Anotasi :
Di dalam buku ini penulis mengangkat tragedi di Teluk Buyat. Buyat adalah bagian dari wilayah kehidupan Ratotokok sebuah persekutuan rakyat kecil di tepi selatan jazirah Sulawesi Utara yang memberikan tanda-tanda yang jelas bahwa zaman belum berubah. Kalau kolonialisme mengubah secara radikal agenda pengurusan negara, rezim kekuasaan setelah tamatnya kolonialisme mengikuti sepenuhnya pendahulunya, hanya kali ini dengan mendapatkan mandat dari rakyatnya.
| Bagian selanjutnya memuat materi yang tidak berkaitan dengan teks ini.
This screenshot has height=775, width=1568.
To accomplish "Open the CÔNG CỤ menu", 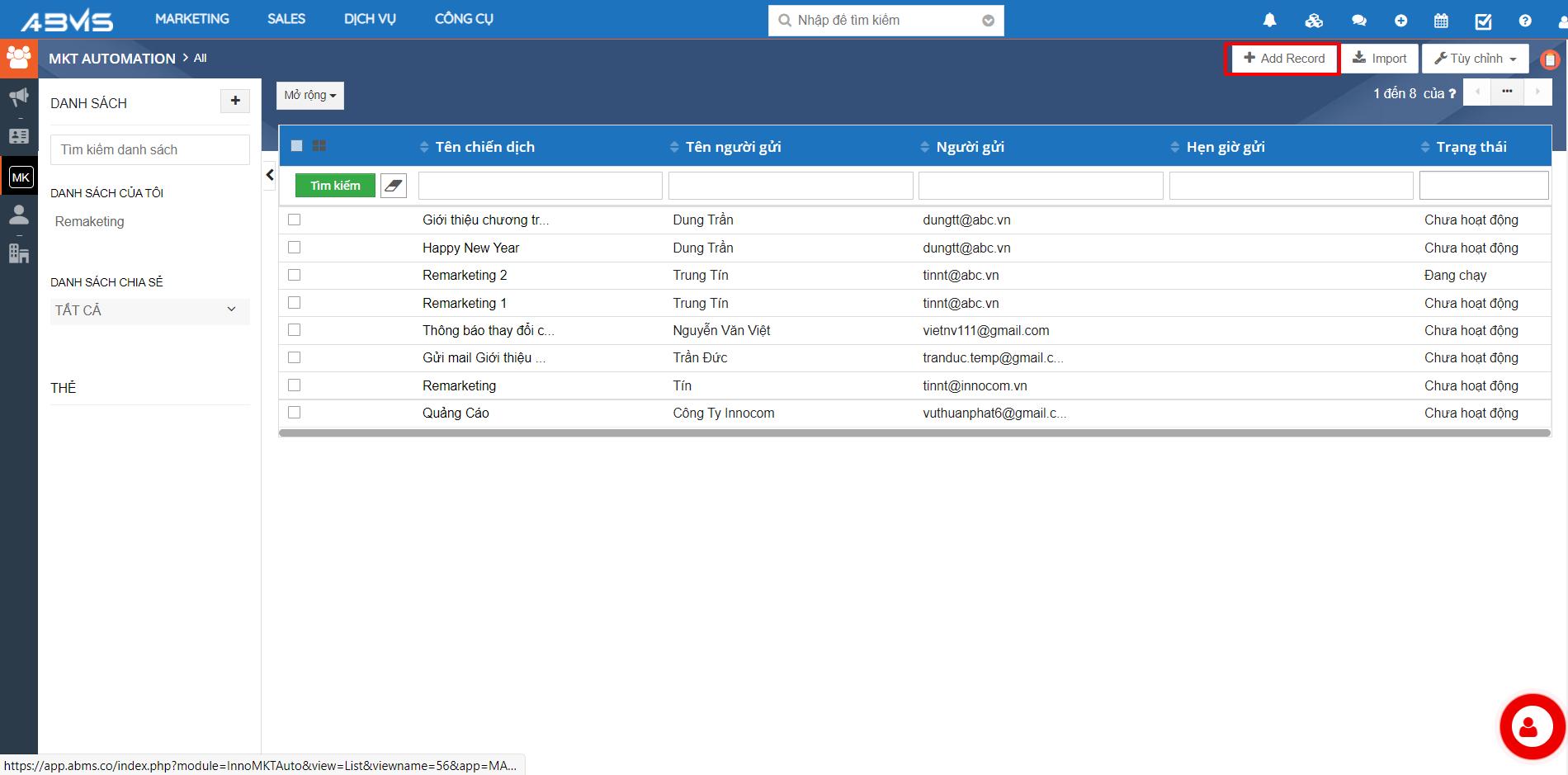I will [464, 19].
Penulis juga memberikan pendapat seperti halnya pengenalan rezim produksi yang dikelola oleh negara kolonial India Belanda di abad ke 19, di mana penduduk negeri harus dipilah-pilahkan menurut fungsinya untuk proses pembuatan suatu barang, serta digolong-golongkan status kehormatannya sesuai dengan kepatutan peradaban barat yang paling mutakhir. Namun, selama lebih dari satu abad penggalian emas itu, kampung-kampung di sana tidak pernah menjelma menjadi rombongan masyarakat yang sejahtera dan selamat. Perusahaan besar dengan berkongsi atau dengan perlindungan kantor negara menduduki dan mengambil alih tambang rakyat. Pada saat yang sama, penggalian emas rakyat tanpa dukungan fasilitas keselamatan manusia dan lingkungan telah menjadi salah satu masalah serius yang belum mendapatkan sokongan jalan keluar. Pada tahun 1887, Totok Mining Company mengambil alih penggalian emas oleh rakyat sejak lama di wilayah timbunan emas Totok, yang mencakup wilayah dari Belang sampai sungai Buyat. Hampir satu abad kemudian, kembali terjadi pengerahan capital besar-besaran di pantai yang tenang itu dengan peralatan dan proses yang jauh lebih kuat.